Southport stabbing suspect accused of murder of three girls charged with owning Al Qaeda training manual

The teenager accused of the fatal stabbing of three girls at a dance class in Southport has been charged with production of a deadly poison and a terror offence, the chief constable of Merseyside Police has said.

Axel Rudakubana, 18, will appear at Westminster Magistrates’ Court by videolink on Wednesday charged with production of a biological toxin, Ricin, and possession of information likely to be useful to a person committing or preparing to commit an act of terrorism.

The charges come after searches of his home in Banks, Lancashire, Merseyside Police Chief Constable Serena Kennedy said at a press conference on Tuesday.

The terror offence relates to a PDF file entitled Military Studies In The Jihad Against The Tyrants, The Al Qaeda Training Manual, Ms Kennedy said.

Previous discussion here, and here.

Part of the controversy was about how the right wing assumed the attacker was a boat-refugee and/or a recent immigrant, and while that part remains false, another part of it was about his religion, (see Al-Jazeera, Wikipedia, BBC, or even our own discussion) and how it was wrong / islamophobic to jump to conclusions this way. It now turns out that he was indeed radicalized by Islamists.

Algerian Boxer Imane Khelif Has XY Chromosomes And “Testicles” : French-Algerian Medical Report Admits

A shocking new development has emerged in the case of Algerian boxer Imane Khelif after a French journalist reportedly gained access to a damning medical report revealing Khelif has “testicles.” The news comes months after Khelif seized a gold medal in women’s boxing at the Paris Olympics.

The report was drafted in June of 2023 via a collaboration between the Kremlin-Bicêtre hospital in Paris, France, and the Mohamed Lamine Debaghine hospital in Algiers, Algeria. Drafted by expert endocrinologists Soumaya Fedala and Jacques Young, the report reveals that Khelif is impacted by 5-alpha reductase deficiency, a disorder of sexual development that is only found in biological males.

(...) The report concludes by recommending Khelif be referred for “surgical correction and hormone therapy,” to help him physically align with his self-perceived gender identity, and adds that psychological support would be required because the results had caused a “very significant neuropsychiatric impact.”

Previous discussion here and here, and here.

More than the object level of either of those stories, what I want to know is: what do?

I've had this discussion with @Hoffmeister25 about assuming the worst about your outgroup without any evidence. While I maintain that it's plenty of fun when your unproven stereotype-based claims are vindicated, I'm going to agree with him that this way lies madness, and that's no way to have a conversation on controversial political issues. On the other hand, I can't help but notice that this sort of recommendation for caution is asymmetrical. When mainstream institutions make a claim, that claim is itself treated as evidence, any caution goes out the window, and requests for evidence are met with ridicule. So how should we be approaching these controversies, given that bombshells like these hardly raise an eyebrow anymore?

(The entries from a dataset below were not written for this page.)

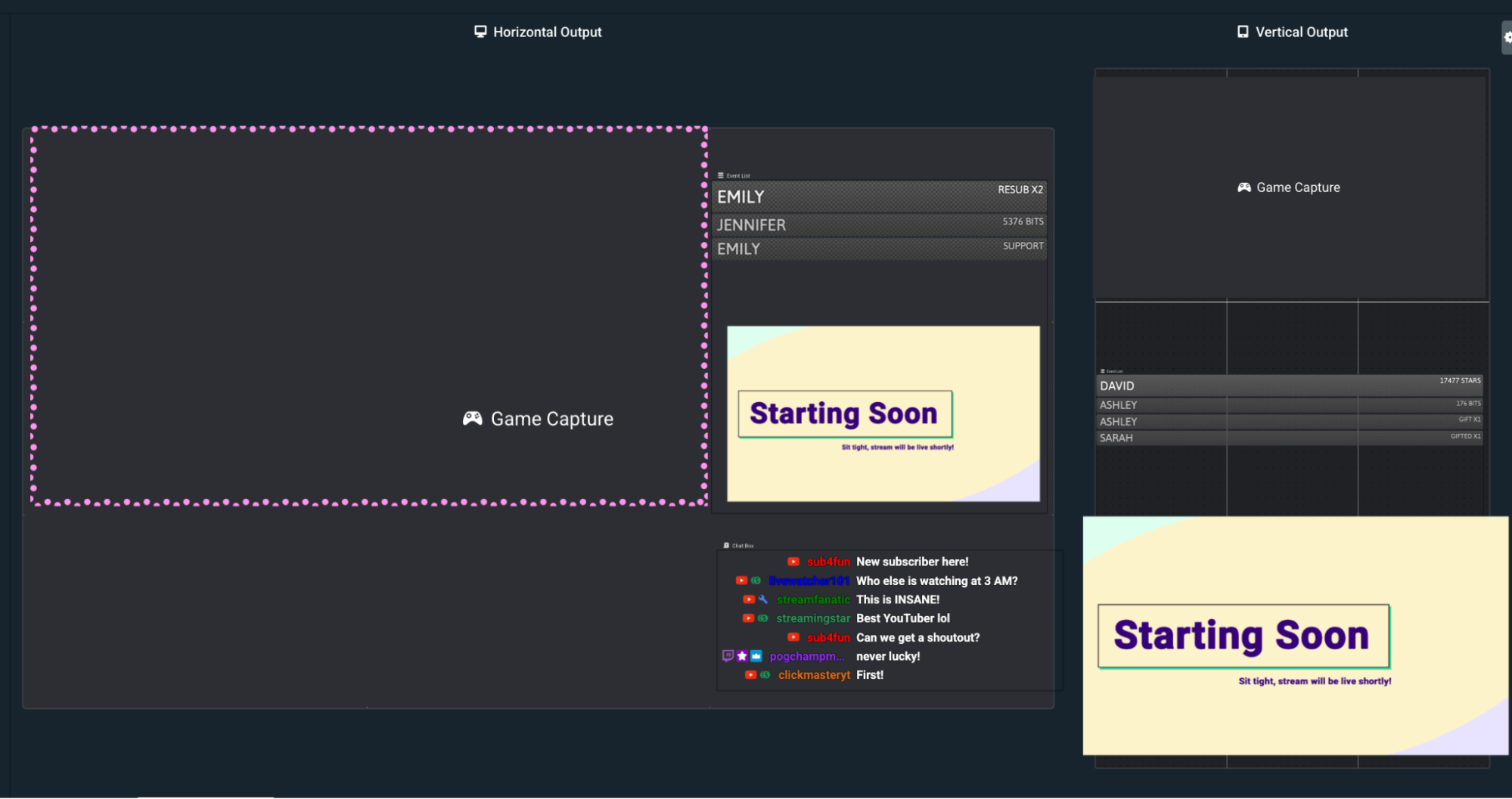Click the purple star badge in chat
This screenshot has width=1512, height=799.
coord(742,656)
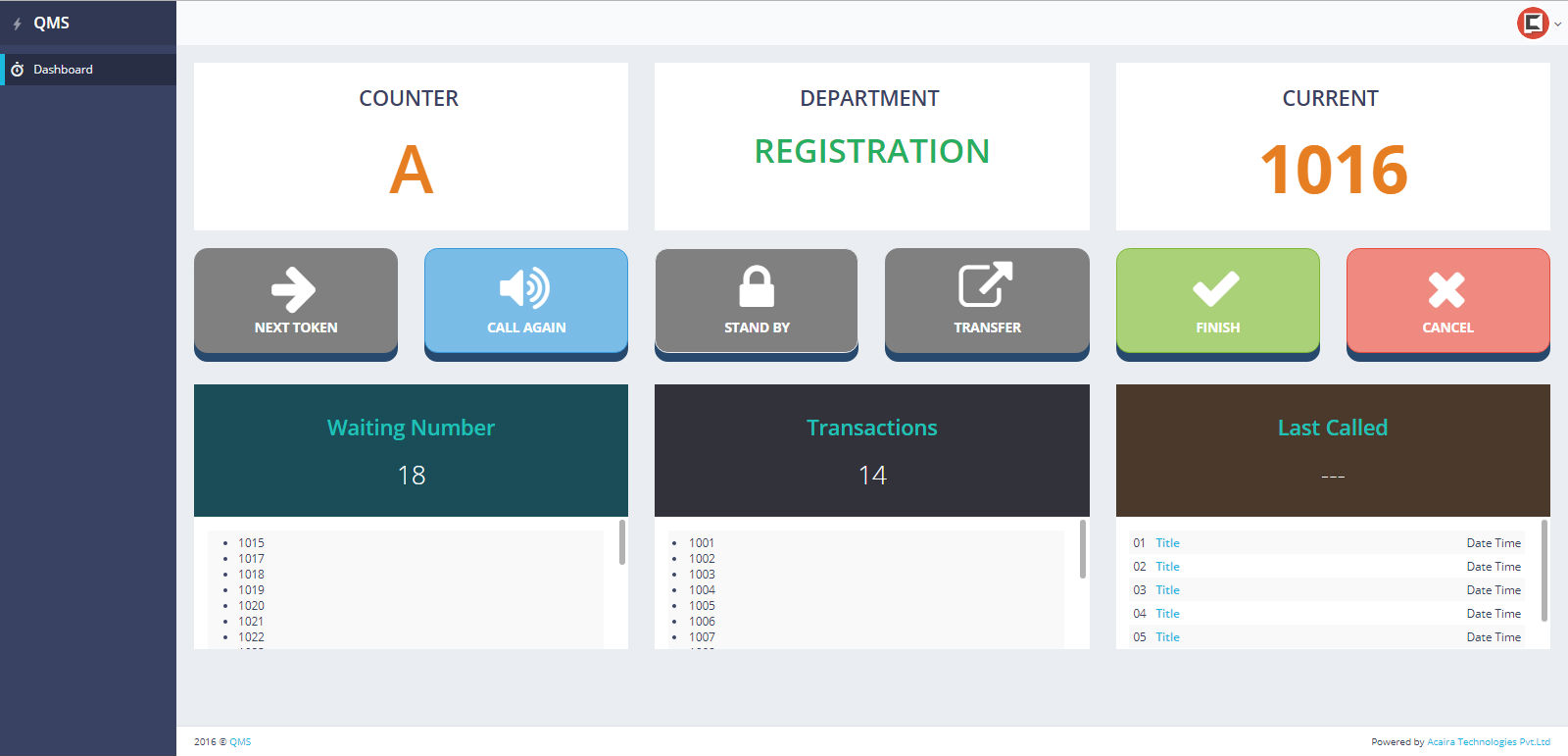The width and height of the screenshot is (1568, 756).
Task: Select the 03 Title entry in Last Called
Action: [x=1167, y=590]
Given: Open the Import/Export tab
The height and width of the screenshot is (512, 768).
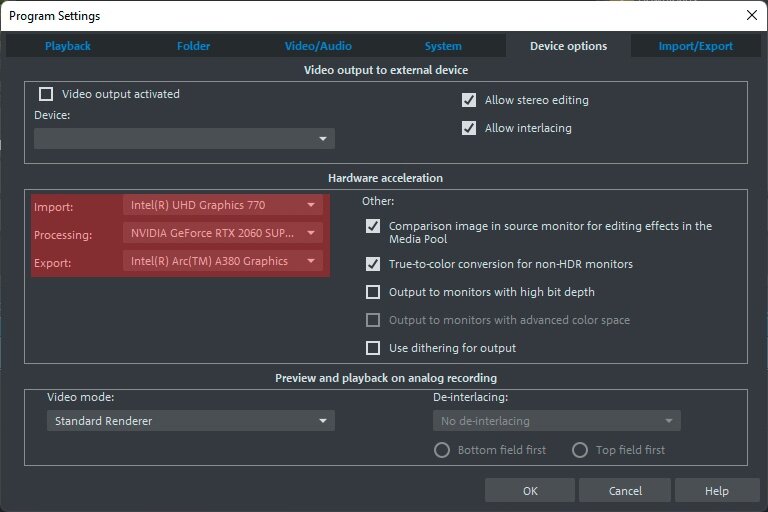Looking at the screenshot, I should pos(696,46).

As time goes on, I'm leaning more and more towards simply rejecting Rationalism, as it leads to cudgels like "falsely claimed without evidence" beloved by the mainstream media. Vibe Analysis has been the subject of some ridicule, but I think there should be some space to say "I don't have evidence for this, but my gut says there is something off here" and Reddit-tier "source?!" responses to that should not be accepted. At the end of the day we're only people, and our guts will influence us, no matter how much pretense of objectivity and evidence-baseness we'll put on top of that.

Just because one owns an Al Qaeda training manual does not mean that one has been radicalized by Islamists. Al Qaeda knows a lot about terrorism, so if you want to do terrorism it might be a good idea to read their manual even if one's political ideology has nothing to do with Islamism.

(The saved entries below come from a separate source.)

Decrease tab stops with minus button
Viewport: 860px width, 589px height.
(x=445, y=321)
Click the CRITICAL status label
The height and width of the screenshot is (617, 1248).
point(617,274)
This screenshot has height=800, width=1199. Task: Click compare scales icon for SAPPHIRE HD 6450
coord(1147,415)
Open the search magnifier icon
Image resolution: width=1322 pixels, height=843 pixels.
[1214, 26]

Agreed, but the BBC was reporting there were 'no known links to Islam', presumably after police had searched the guy's house and found the ricin and Al Qaeda manual. At the same time, police had said they weren't currently treating it as a terrorist incident.

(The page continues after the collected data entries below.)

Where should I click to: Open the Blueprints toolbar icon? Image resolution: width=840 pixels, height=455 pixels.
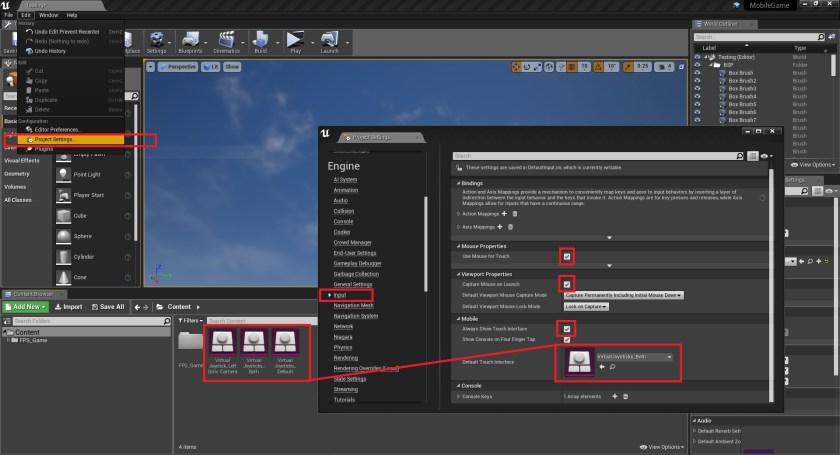(x=189, y=40)
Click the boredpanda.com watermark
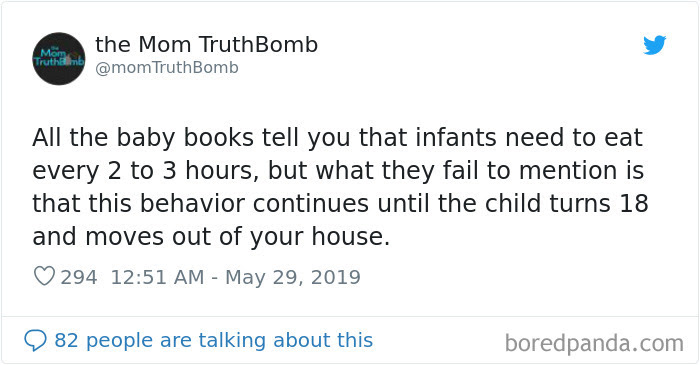 coord(594,344)
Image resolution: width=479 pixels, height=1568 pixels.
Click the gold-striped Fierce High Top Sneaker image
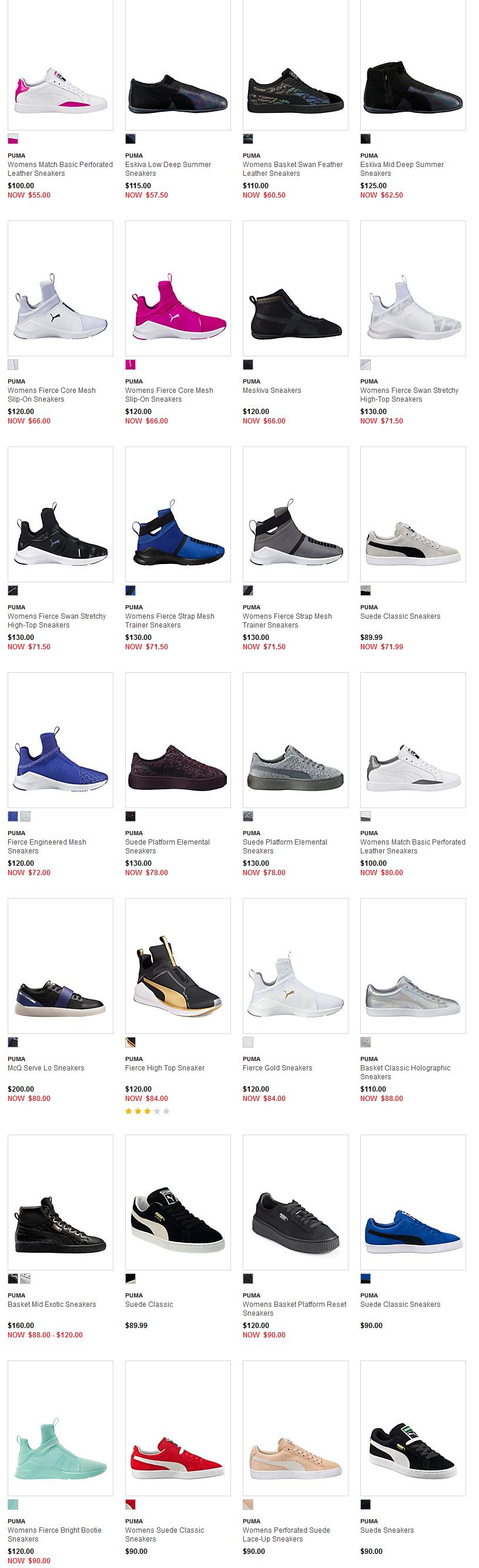click(177, 966)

There was a huge loss in trust of the government to accurately report what they knew about the attack when they knew it. The latest excuse seems to be that reporting information about motives early 'might impact the legal case against the attacker', with no same standard being held to the Prime Minister quickly painting rioters as 'Far Right Extremists' with a sweeping broad brush prior to their trials.

In an attempt to mitigate ethnic tension in the short term via narrative control, the UK government has lost long term credibility in their reporting of future incidents.

Anyone that wants more information on this topic should check out the /r/unitedkingdom subreddit and search for 'southport stabbings'. Huge culture-war flareup over the last few days with some accounts seemingly doing damage control for the govt's early narrative.

The problem with this is that there is a very clear record of condemning people for their thought crimes on this exact basis.

You can't kick a non-white person and call them a slur without making the attack racially motivated.

You can't create a right wing political movement whilst owning ethno-based political material without being labeled a neo nazi terrorist organization.

By the very same token, you can't stab children in the face whilst owning an Al Qaeda training manual without being labeled a muslim terrorist.

So would you say it is unlikely that the dude got radicalized by Islamists, or are you just pointing out this is not a smoking gun? The latter claim is not interesting, as it's only a matter of time until it gets resolved now that there's a full-blown terrorism investigation. But I don't think this should be an argument that allows people to throw a wet blanket on the conversation around immigration and Islam.

Forgive me if this question has already been asked. What would this medical report imply for Khelif's lawsuit against JK Rowling and Elon Musk, if anything? If Khelif has testicles (and is hence a man/male by any reasonable definition of either term), how can Khelif claim JK Rowling defamed Khelif by describing Khelif as such?

I've only seen other people ask this question, but haven't seen an answer. I'd imagine you're right, but I'm not a lawyer.

That is not the definition of woman the courts will use. In the UK especially, truth is not a defense against libel.

I thought Khelif filed the suit in France.

rejecting Rationalism, as it leads to cudgels like "falsely claimed without evidence"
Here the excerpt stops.